Alzheimer’s & Hearing Loss: How Are They Related?

June is National Alzheimer’s Awareness Month. Each year, people across the country join together to spread awareness about this degenerative brain disease that influences memory and other cognitive abilities. What you might not know is Alzheimer’s is connected to something that affects 48 million Americans-hearing loss.

We don’t hear with our ears, we actually “hear” with our brains. This means if you have a hearing loss, the connections and areas of the brain that are associated with sound reorganize themselves. Because of that, research says, untreated hearing loss is linked to memory impairment and deteriorating cognitive function. Your hearing health is extremely important for your cognitive health.

A study done at the University of Colorado’s Department of Speech Language and Hearing Science analyzed neuroplasticity (the brain’s ability to form and reorganize synaptic connections in response to learning or experiences) and how it affects the brain as we age.

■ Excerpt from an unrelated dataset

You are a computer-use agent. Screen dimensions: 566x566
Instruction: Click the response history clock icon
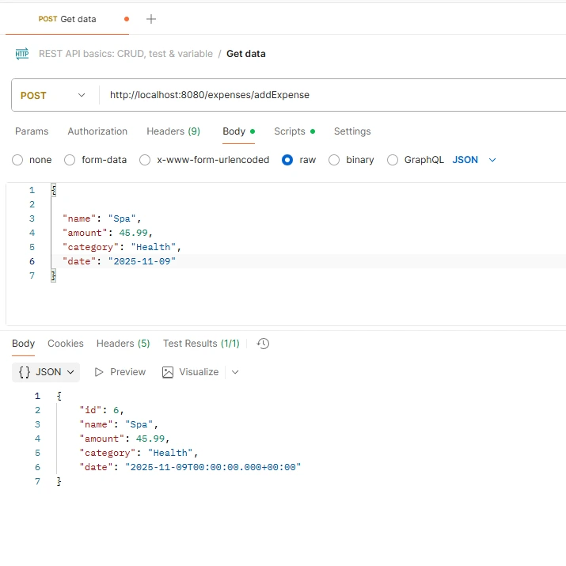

Through their research, they discovered how the brain will rewire itself after a loss – incredible, but very detrimental to cognitive function.

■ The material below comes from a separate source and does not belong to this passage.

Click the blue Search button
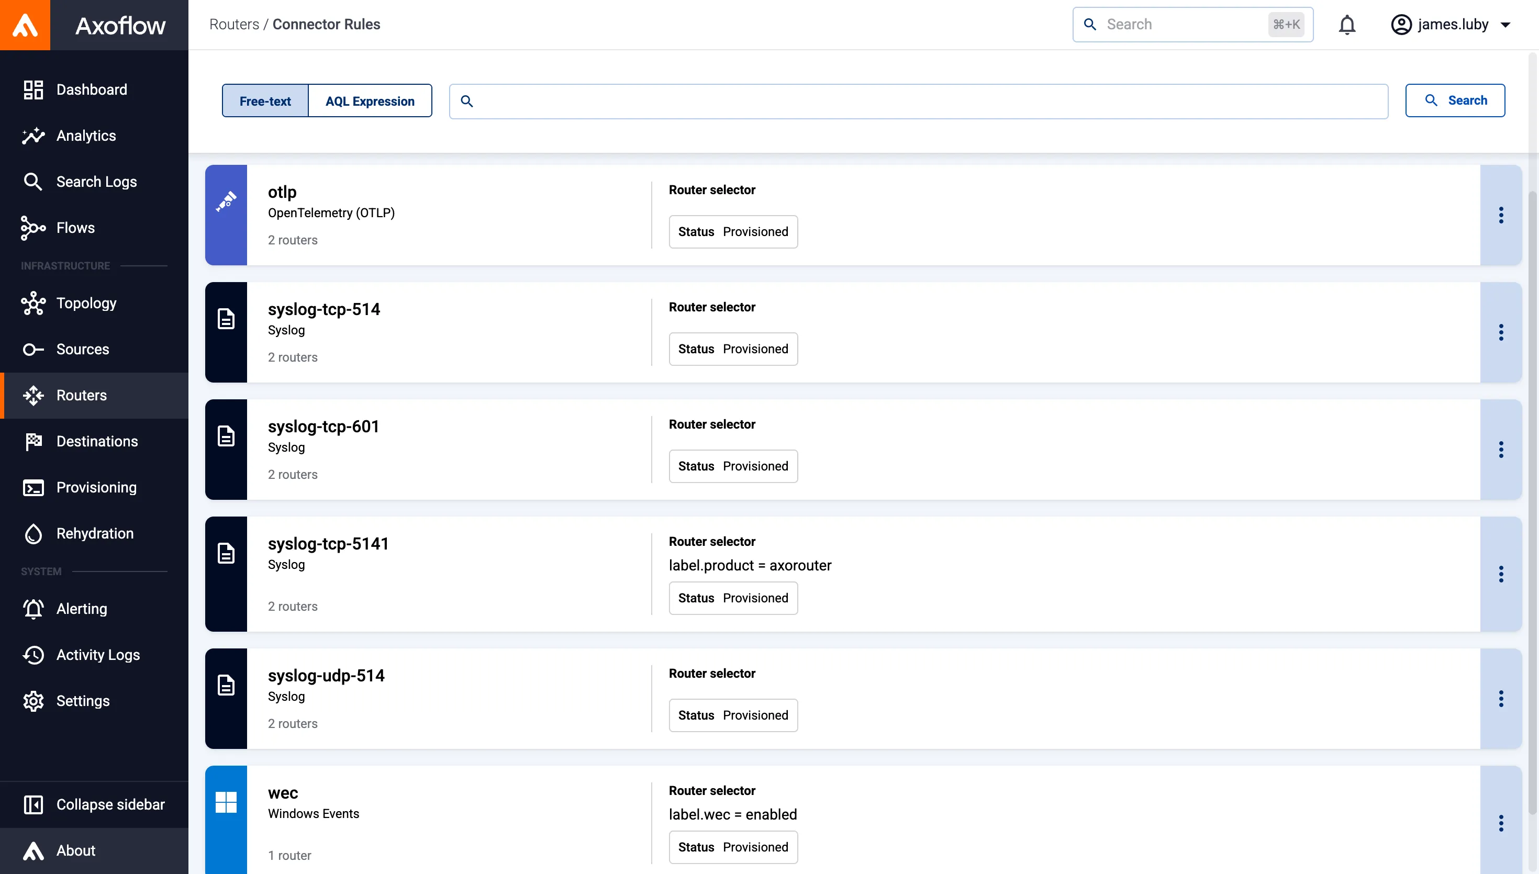 click(x=1455, y=100)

Dr. Arthur Wingfield, a professor of neuroscience at Brandeis University, is also researching this topic. Through his recent study, he discovered that those with mild-to-moderate hearing loss had poor performances on cognitive tests compared to those who did not have hearing loss.

Volunteers with hearing loss repeated cognition tests over a span of six years at Johns Hopkins. Their cognitive abilities actually declined 30%-40% faster than those whose hearing was “normal.”

So, when hearing loss occurs, other areas of your brain, such as the areas assisting sight or touch, will take over the part that normally processes hearing. It’s called “cross-modal cortical reorganization,” which means the brain has a tendency to compensate for sense loss. The brain basically rewires itself after a loss.

Since your brain rewires itself and the parts that are necessary for higher level thinking compensate for the loss of hearing, it takes away from your ability to retain information. This potentially could lead to dementia, as well as a higher risk of Alzheimer’s earlier in life. Even a mild hearing loss can significantly increase your chances of Alzheimer’s and dementia.

Treating hearing loss is one way you can take action against Alzheimer’s. Hearing devices have been proven to effectively help with varying levels of hearing loss, from mild to profound. Utilizing this technology not only helps you hear better, but helps your brain work better too.